Una delle numerose novità introdotte dalla c.d. Riforma Cartabia (d.lgs. 149/2022) in materia di famiglia è costituita dalla possibilità di proporre contestualmente, con un unico atto, le domande di separazione e divorzio e le relative domande accessorie (es. affidamento e residenza prevalente dei figli, assegnazione della casa familiare, mantenimento del coniuge e dei figli, …).
Tale previsione è stata introdotta al fine di ridurre i tempi per giungere alla pronuncia del divorzio e contenere le attività difensive ed istruttorie da svolgere nel corso del processo, tenuto conto del fatto che numerose domande proposte nei procedimenti di separazione e divorzio sono sovrapponibili e richiedono lo svolgimento di accertamenti istruttori analoghi.
Cosa NON è cambiato con la c.d. Riforma Cartabia?
A differenza di quanto si sente affermare talvolta, va precisato che la recente riforma NON ha eliminato la separazione personale dei coniugi e NON ha inciso direttamente sui termini che la legge impone di attendere prima di poter richiedere la pronuncia del divorzio.
Infatti, tutt’oggi, il nostro ordinamento – a differenza di molte altre legistrazioni europee ed extraUE – prevede la necessità di ottenere la pronuncia della separazione personale dei coniugi, che deve essere protratta per un certo periodo di tempo prima di poter richiedere che sia dichiarato il divorzio. Le due procedure hanno infatti funzioni diverse: la separazione personale dei coniugi ha l’effetto di attenuare i doveri nascenti dal matrimonio, sicchè i coniugi rimangono marito e moglie (anche a tutti gli effetti successori) sino al divorzio, pur non essendo più vincolati dall’obbligo di fedeltà e coabitazione.
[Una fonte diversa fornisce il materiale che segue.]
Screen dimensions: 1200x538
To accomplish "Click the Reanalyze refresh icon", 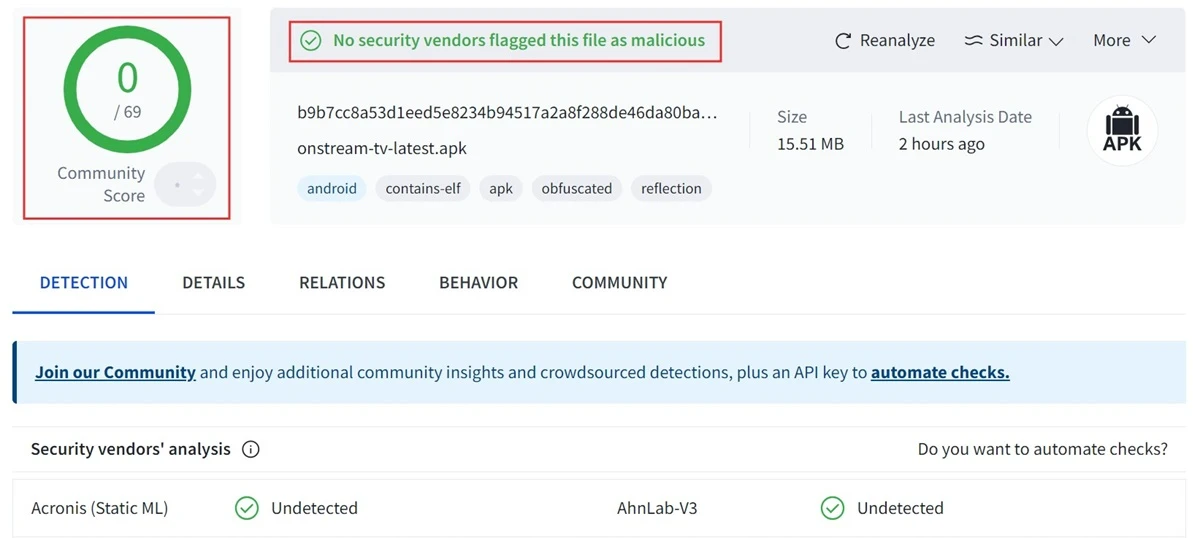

Solo con la pronuncia del divorzio, invece, il matrimonio si scioglie e le parti riacquistano lo stato libero (ed è questo il motivo per cui il divorzio si chiama tecnicamente scioglimento o, nel caso di matrimonio concordatario, cessazione degli effetti civili del matrimonio).
La legge prevede (dall’intervento della L. 55/2015 sul c.d. divorzio breve e a tutt’oggi, anche dopo l’entrata in vigore della c.d. Riforma Cartabia) che la domanda di divorzio sia procedibile solo dopo che siano decorsi:
– 6 (sei) mesi dall’udienza di comparizione dei coniugi in caso di separazione consensuale, anche quando il giudizio contenzioso si sia trasformato in consensuale;
– oppure 6 (sei) mesi dalla data certificata nell’accordo di separazione raggiunto a seguito di convenzione di negoziazione assistita, ovvero dalla data dell’atto contenente l’accordo concluso innanzi all’ufficiale di stato civile;
– oppure di 12 (dodici) mesi dalla “prima” udienza in caso di separazione giudiziale.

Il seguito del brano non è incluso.